Giving details, he said 77 institutions had received their final licences; 134 were issued with provisional licences, with the applications of a couple of others currently being reviewed.

He expressed concern over the high interest rate charges, saying they did not augur well for the industry.

Mr Amponsah-Mensah implored the government to consider microfinance institutions in the remittances regulations policy to enable Ghanaians in the hinterlands to have access to finance.

Minister pledges support

The minister of state in charge of Private Sector and Public-Private Partnerships, Mr Rashid Pelpuo, who was the special guest of honour, noted that microfinance institutions were the forerunners in redefining the private sector in Ghana.

He pledged the government’s support to the GAMC as he asked its leadership to partner the government in the smooth run of the institutions for the betterment of Ghanaians.

He identified inadequate retail capacity and high transaction costs as some of the challenges facing the microfinance industry.

Lending his support to the GAMC as the keynote speaker at the function, the minister of state in charge of Allied and Financial Institutions, Mr Fiifi Kwetey, lauded the idea of the establishment of a body to oversee the operations of microfinance companies.

He underscored the need for the institutions to sustain themselves in the business, in view of the rate of collapse of microfinance institutions.

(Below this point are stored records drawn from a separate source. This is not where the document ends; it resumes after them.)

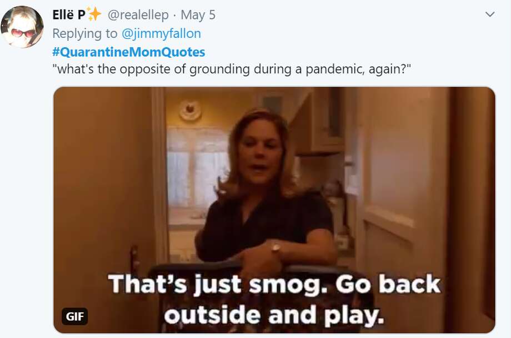Click the GIF badge label
The width and height of the screenshot is (511, 338).
(74, 316)
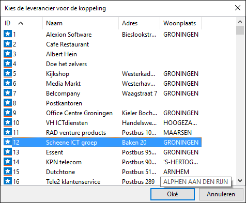Sort suppliers by the Naam column header
The width and height of the screenshot is (246, 203).
click(x=81, y=23)
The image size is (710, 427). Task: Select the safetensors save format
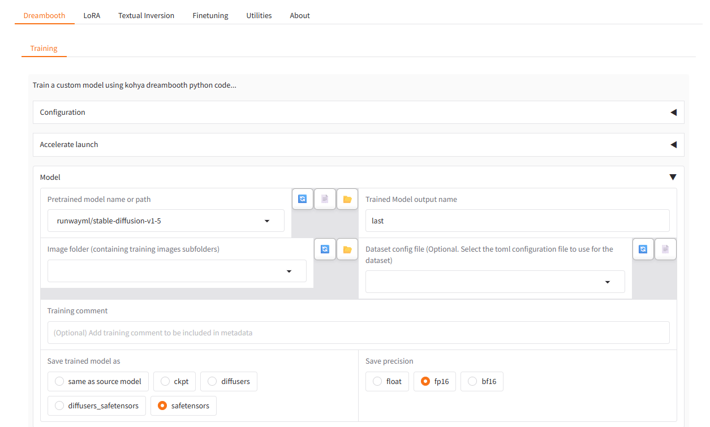tap(183, 406)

Mr Kwetey advised industry players against concentrating on the sole purpose of making ‘quick profits’ at the expense of their clients and rather focus on spreading their volumes to achieve a win-win situation.

Source: Daily Graphic

1 Comment
  1. Felix Opoku says

    i wonder what is being done to flush out those scrupulous operators of microfinance. We don’t just say we are going to help and leave it just a statement. The most vulnerable of this act are the market women. How do they know which is safe to deal with and which is not. It is about time some real education is given to the general public on how to deal with the right companies given the right to enter into such businesses.